Sexuality isn't gender.

Surgery on under-18s is banned in the UK. The vast majority of trans children don't so much as see a counsellor, and have to cope alone with gender dysphoria. Feeling unsafe at home can push them over the edge at a time when they also have to cope with growing up, peer pressure and huge exam stress.

Conversion practices are never anything other than abuse, and many abusive, controlling parents have severely harmed their children under the guide of 'converting' them.

Anyone who's ever made an NSPCC or social services referral regarding child abuse (I've done it three times to try and help families suffering DV) knows that basically nothing happens - a case is opened and then closed, in most instances. It takes so much for a parent to be prosecuted. The idea that police and the social will be swooping in on parents who don't 'affirm' is ridiculous. They barely turn up when you're burgled.

Conversion therapy is state-sanctioned torture, and abusive behaviour from parents - ostracising, verbal abuse, isolating, controlling, forcing them to deny their identity - should never be excused. No parent is entitled to control their child.

I can see you're concerned for trans children, and thank you for your kindness, but the biggest danger they face isn't being trans - it's the violent behaviour of other people. They need their parents, because feeling you cannot trust your guardians is intensely traumatic. I'm so pleased to see this is finally being addressed, and the abuse loophole closed.

Soontobe60 · Today 03:05

TransParentlyAnnoyed · Today 00:55

Therapists telling parents not to harm their children is pretty standard.

Of course trans children feel suicidal when they're rejected by their parents and abused by them.

Sadly, it's very common. Most trans kids get no support at all, and many are kicked out of home.

There's a basic logic here: if losing the support of your parents, being unable to trust the people who should be keeping you safe, losing your home and living without financial security doesn't stop teenagers being trans, then why would anything else?

Conversion therapy is torture, and a loophole which allows abusive parents to openly harm their kids.

If you have genuinely been abused by your parents then I’m sorry.
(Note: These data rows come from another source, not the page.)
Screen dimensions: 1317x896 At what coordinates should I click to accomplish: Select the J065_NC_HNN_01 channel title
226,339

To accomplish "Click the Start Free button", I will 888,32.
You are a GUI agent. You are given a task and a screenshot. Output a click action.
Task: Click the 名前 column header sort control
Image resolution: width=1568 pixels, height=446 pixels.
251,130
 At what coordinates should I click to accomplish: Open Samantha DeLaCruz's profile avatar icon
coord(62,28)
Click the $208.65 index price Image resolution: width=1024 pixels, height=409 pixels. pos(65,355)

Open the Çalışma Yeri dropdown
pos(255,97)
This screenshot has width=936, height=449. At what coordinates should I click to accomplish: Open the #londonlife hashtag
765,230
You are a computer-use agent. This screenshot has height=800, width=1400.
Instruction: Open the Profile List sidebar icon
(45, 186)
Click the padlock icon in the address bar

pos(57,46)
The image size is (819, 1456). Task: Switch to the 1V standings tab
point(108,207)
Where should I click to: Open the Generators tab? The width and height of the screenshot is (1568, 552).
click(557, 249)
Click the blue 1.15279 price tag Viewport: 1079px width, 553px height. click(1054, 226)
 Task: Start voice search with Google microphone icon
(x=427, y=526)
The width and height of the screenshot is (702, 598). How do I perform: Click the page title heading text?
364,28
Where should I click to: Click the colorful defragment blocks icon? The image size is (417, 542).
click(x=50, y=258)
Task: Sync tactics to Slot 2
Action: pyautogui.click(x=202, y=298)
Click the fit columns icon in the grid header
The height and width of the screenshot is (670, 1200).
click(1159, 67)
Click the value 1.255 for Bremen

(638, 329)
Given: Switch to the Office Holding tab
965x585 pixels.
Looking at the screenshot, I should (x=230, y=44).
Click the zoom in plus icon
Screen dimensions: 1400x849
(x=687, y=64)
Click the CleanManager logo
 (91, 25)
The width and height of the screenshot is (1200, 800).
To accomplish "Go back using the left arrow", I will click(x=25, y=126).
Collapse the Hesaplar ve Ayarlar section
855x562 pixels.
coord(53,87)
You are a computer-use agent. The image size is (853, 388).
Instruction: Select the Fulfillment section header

But let’s be very clear here. A parent who tells their child that they cannot change sex is being the very opposite of abusive. Children with gender dysphoria need supporting to feel at ease with their sexed bodies. Not coerced by some basement dwelling online porn addict or a radical ‘therapist’ or doctor such as Webberley that they’re really in the wrong body and must change it at all costs lest they end up trying to kill themselves. Even the most cursory research into the rise of the trans phenomenon leads you to men who a) have a fetishistic desire to keep children in a pre pubescent state or b) people who have financially benefitted from ensuring children remain in a state whereby they are lifelong purchasers of drugs to keep the delusion going. The myths around suicide have been well and truly busted.